Task goal:
Rewrite the data starting at the line containing "Click the File Name column header" and ending at the line containing "Where should I", both included, keeping every line with the requests intact. Shift each coordinate in the answers up by 8, and give nothing beyond those lines.

───── Supplied material

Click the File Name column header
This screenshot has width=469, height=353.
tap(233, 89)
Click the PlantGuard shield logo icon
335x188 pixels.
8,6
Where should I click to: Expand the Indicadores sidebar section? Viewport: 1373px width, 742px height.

──────────
───── Supplied material

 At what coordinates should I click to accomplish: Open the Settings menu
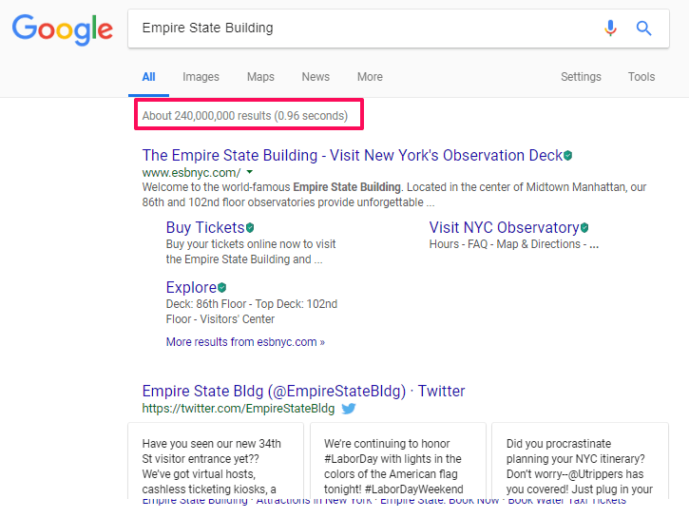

──────────

Response for this exercise:
Click the File Name column header
This screenshot has width=469, height=353.
tap(241, 97)
Click the PlantGuard shield logo icon
335x188 pixels.
16,14
Where should I click to: Expand the Indicadores sidebar section? Viewport: 1373px width, 742px height.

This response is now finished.